Nel 2020 il collasso del permafrost ha causato la perdita di 20mila tonnellate di diesel dal serbatoio di una centrale a Norilsk, centinaia di chilometri più a est, sempre in Russia. È un intero mondo che viene giù.

E non è solo una questione di infrastrutture: il suolo ghiacciato intrappola anche quasi 2mila miliardi di tonnellate di carbonio. Il crollo delle infrastrutture sarebbe il primo problema, il rilascio di parte di questo carbonio stoccato nell’atmosfera il secondo, molto più grande, con effetti di sistema su tutta la Terra (perché quello che succede in Artico non rimane in Artico).

  • Il giorno più caldo

Infine, anche la Nasa (insieme alla Noaa National Oceanic and Atmospheric Administration) ha fatto il suo bilancio di fine anno.

Con i loro dati risulta che il 2021 è stato il sesto (e non il quinto, come dice Copernicus) anno più caldo di sempre. Cambia poco. In compenso, e ho trovato questo dato piuttosto interessante, nel corso dell’anno che si è appena chiuso, 1,8 miliardi di persone, quindi poco meno di un essere umano su quattro, hanno vissuto il giorno più caldo della propria vita.

E lo studio ribadisce quello che sappiamo: per ora gli oceani stanno facendo gran parte del lavoro di mitigazione. «Se non fosse per la loro capacità di immagazzinamento della temperatura, l’atmosfera si riscalderebbe molto più rapidamente»; ha spiegato Russell Vose, climatologo del Noaa. «Non importa come si facciano le analisi, ogni studio dimostra che la Terra si è riscaldata in modo drammatico». Non sanno più come dircelo.

Plastica all’italiana

Ieri è entrata in vigore anche in Italia la Direttiva europea Sup del 2019 contro le plastiche monouso. Il decreto legislativo è stato pubblicato in Gazzetta Ufficiale a novembre, quindi finalmente ci siamo.

Però il nostro paese fa proprie le regole europee con sei mesi di ritardo (la deadline era luglio, ne avevamo parlato qui su Areale) e con molte di quelle eccezioni che erano state a lungo rivendicate da Confindustria e dal ministero della Transizione ecologica.

Da questo momento sono al bando cannucce, bicchieri e piatti di plastica, aste per palloncini, contenitori e bicchieri per bevande. Si possono smaltire le forniture, ma non si possono immettere sul mercato nuovi prodotti. Sono escluse dalle regole italiane (ma non da quelle europee) le stoviglie compostabili e biodegradabili e i prodotti con un rivestimento in plastica che sia inferiore al 10 per cento del prodotto.

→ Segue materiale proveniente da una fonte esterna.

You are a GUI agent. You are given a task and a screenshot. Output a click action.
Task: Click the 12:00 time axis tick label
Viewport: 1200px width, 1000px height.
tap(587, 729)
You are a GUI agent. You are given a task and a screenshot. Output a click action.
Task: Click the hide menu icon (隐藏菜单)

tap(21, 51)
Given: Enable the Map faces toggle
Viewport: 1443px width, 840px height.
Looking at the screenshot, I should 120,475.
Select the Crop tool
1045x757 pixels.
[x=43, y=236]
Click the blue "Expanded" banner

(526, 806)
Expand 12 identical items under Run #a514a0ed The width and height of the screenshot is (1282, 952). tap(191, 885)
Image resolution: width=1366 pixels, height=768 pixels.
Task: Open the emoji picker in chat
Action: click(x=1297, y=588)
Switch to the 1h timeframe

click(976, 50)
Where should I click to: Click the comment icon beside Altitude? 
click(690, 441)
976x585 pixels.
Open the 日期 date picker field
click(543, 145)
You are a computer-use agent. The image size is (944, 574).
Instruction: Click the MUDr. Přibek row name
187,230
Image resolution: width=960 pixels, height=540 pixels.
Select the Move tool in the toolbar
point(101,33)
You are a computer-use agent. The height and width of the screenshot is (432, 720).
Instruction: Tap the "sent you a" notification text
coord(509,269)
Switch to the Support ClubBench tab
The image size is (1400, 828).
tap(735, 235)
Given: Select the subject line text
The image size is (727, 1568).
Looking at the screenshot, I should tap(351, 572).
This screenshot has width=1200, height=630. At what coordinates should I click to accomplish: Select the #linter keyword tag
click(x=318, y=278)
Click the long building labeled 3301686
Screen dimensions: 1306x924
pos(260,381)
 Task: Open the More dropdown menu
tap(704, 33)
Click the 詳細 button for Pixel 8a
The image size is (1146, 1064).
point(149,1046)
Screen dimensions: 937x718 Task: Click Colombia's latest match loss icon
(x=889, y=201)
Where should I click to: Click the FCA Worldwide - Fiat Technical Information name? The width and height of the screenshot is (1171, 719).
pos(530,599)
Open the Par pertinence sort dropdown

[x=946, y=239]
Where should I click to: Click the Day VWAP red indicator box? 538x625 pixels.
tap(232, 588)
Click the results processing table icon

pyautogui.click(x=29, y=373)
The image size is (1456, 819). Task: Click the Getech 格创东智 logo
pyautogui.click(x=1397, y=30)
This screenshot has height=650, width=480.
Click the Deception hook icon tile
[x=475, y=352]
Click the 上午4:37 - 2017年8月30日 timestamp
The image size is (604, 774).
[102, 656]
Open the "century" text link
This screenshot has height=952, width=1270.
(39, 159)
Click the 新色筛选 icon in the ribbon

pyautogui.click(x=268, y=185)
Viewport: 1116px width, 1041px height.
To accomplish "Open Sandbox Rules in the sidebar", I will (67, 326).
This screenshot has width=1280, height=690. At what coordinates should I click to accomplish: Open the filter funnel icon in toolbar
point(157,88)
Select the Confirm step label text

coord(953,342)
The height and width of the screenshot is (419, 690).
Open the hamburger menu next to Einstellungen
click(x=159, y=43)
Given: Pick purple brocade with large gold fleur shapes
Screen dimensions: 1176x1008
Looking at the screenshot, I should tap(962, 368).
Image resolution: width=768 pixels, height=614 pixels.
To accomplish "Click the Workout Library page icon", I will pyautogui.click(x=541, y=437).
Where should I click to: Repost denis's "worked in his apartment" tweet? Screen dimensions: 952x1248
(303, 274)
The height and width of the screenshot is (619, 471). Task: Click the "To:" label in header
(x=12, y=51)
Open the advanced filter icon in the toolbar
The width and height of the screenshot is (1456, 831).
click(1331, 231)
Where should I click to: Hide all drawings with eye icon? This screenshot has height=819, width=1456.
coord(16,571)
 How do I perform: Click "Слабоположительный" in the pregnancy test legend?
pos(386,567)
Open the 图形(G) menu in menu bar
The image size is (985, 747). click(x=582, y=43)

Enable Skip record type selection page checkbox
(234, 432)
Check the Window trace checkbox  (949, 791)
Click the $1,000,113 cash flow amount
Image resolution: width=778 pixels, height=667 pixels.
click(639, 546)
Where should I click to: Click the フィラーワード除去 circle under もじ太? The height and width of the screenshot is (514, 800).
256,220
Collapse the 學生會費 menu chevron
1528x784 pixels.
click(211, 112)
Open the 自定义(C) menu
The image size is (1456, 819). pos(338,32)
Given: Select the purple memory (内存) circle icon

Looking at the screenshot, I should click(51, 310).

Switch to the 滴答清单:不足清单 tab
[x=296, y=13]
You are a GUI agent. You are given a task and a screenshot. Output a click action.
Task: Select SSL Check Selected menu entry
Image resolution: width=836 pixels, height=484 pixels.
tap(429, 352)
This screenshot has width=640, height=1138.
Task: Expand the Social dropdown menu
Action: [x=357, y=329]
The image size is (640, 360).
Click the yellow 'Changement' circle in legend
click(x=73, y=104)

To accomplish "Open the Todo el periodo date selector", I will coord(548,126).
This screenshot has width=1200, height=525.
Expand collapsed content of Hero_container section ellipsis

Nelle discrepanze tra la direttiva europea e l’adozione italiana ci sono interessi industriali, ovviamente (il giro d’affari è di oltre 30 miliardi di euro l’anno, con 160mila occupati), ma c’è anche uno scontro tra visioni e filosofie.

La battaglia dell’Italia è quella di chi vuole portare avanti un miglioramento delle materie prime (e un piatto compostabile è sicuramente meglio di uno di plastica da petrolio) senza rinunciare del tutto all’idea del monouso in sé.

La filosofia della Sup invece non prevede eccezioni, la posizione europea è che l’idea del monouso sia il cuore del problema e nessuna evoluzione della materia prima in senso rinnovabile potrà cambiare questa impostazione di fondo, che va invece verso il riuso degli oggetti.

L’Italia intanto è andata per la sua strada e ora rischia anche una procedura di infrazione, dopo la valutazione della Commissione sul testo.

Voi cosa ne pensate? Usa e getta sostenibile o insostenibilità dell’usa e getta?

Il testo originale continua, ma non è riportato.